Building a GOV.UK exhibit

The GOV.UK website is being shown at the Design Museum as part of the 2013 Designs of the Year awards. GDS asked me to develop an interactive exhibit to highlight GOV.UK’s responsive design by allowing gallery visitors to browse the site on a desktop computer, an iPhone and an iPad simultaneously.

Setting up

I chose a simple solution based on web technologies: proxy the HTTP requests to the GOV.UK site, inject some JavaScript into every page, and use a WebSocket connection to propagate navigation and scrolling events between browsers on the three devices.

Contents

Proxying requests

I began by building a basic HTTP proxy in Ruby with Rack::Proxy.
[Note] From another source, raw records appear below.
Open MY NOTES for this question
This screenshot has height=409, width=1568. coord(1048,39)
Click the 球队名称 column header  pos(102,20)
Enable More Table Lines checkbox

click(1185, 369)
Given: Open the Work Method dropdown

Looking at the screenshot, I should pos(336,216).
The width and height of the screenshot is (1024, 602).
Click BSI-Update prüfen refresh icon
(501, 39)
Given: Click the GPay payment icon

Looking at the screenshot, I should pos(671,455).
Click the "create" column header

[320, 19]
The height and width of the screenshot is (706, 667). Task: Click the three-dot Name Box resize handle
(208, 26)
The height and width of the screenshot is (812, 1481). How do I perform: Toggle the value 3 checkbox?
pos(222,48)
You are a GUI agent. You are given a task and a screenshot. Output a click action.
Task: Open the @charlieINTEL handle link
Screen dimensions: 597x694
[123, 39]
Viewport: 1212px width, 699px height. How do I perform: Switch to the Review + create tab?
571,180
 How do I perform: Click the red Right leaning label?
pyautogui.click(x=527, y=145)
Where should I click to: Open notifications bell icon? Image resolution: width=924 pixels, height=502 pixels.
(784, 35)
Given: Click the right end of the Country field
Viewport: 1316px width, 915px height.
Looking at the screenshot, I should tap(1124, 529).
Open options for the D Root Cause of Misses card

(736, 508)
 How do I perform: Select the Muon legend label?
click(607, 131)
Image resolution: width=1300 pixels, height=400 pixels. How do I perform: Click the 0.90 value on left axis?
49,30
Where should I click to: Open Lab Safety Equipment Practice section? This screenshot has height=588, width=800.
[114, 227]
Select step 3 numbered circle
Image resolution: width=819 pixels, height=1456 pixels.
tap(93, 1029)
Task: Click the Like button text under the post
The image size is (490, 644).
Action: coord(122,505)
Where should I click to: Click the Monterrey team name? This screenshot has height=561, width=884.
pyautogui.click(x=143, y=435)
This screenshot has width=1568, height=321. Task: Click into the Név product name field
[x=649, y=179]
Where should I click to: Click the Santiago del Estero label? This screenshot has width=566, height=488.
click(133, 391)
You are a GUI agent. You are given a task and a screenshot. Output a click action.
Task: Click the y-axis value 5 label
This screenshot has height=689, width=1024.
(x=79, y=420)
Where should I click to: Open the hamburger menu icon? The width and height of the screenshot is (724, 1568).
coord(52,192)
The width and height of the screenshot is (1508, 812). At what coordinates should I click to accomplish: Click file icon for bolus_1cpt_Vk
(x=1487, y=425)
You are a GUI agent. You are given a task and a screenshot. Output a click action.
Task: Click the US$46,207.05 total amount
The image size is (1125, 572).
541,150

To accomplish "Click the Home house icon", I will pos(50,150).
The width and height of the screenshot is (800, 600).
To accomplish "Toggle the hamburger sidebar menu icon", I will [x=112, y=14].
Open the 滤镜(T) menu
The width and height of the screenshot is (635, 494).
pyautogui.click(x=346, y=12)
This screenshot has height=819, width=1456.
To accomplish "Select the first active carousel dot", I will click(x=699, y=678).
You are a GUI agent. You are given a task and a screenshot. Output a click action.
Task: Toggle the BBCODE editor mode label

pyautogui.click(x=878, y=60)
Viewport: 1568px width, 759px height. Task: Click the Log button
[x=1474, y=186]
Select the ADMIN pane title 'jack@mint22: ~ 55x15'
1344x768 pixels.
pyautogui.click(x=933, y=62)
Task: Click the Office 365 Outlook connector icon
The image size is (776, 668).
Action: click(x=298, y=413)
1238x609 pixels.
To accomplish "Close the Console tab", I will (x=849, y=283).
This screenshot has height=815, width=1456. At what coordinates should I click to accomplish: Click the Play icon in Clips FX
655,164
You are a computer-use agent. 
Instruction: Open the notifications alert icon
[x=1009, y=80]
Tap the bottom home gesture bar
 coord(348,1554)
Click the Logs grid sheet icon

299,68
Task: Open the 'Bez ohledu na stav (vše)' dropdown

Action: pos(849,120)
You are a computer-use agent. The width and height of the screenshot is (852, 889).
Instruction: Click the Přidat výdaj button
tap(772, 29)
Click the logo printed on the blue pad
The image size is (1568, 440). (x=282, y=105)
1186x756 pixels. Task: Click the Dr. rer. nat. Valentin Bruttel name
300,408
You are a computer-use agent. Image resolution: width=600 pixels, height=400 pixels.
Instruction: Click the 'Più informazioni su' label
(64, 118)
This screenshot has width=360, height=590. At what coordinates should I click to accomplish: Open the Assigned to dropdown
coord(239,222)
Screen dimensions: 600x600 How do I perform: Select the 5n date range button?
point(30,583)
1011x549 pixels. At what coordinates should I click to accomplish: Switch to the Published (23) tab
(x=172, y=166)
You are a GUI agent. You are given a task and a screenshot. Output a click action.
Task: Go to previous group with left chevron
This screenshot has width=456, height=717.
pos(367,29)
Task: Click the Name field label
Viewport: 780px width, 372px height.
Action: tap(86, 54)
I installed Thin and wrote this config.ru:

require 'rack/proxy'
require 'uri'

GOV_UK_URL = URI.parse('https://www.gov.uk')

class Proxy < Rack::Proxy
  def rewrite_env(env)
    env.
      merge(
        'rack.url_scheme' => GOV_UK_URL.scheme,
        'HTTP_HOST'       => GOV_UK_URL.host,
        'SERVER_PORT'     => GOV_UK_URL.port
      ).
      reject { |key, _| key == 'HTTP_ACCEPT_ENCODING' }
  end

  def rewrite_response(response)
    status, headers, body = response

    [
      status,
      headers.reject { |key, _| %w(status transfer-encoding).include?(key) },
      body
    ]
  end
end

run Proxy.new

Aside from forwarding every request to https://www.gov.uk/, the proxy makes a couple of other changes:

This simple Rack app doesn’t yet modify the content of pages at all, but it already does a decent job of proxying the site without too many problems. Thankfully most of the navigational links on GOV.UK are relative, so the browser often stays at the proxy hostname rather than navigating away to the real site; conversely, almost all of the asset URLs are absolute, so the images and stylesheets get loaded from the real site without burdening the proxy.

Injecting JavaScript

I created an empty file, mirror.js, and used the Rack::Static middleware to serve it from the proxy app:

require 'rack'
require 'rack/proxy'
require 'uri'

GOV_UK_URL = URI.parse('https://www.gov.uk')
MIRROR_JAVASCRIPT_PATH = '/mirror.js'

# ...

use Rack::Static, urls: [MIRROR_JAVASCRIPT_PATH]
run Proxy.new

Next I wrote a Rack middleware to add a <script> tag to the <head> of text/html responses so that mirror.js got loaded on every page:

# ...

class InsertTags < Struct.new(:app)
  def call(env)
    status, headers, body = app.call(env)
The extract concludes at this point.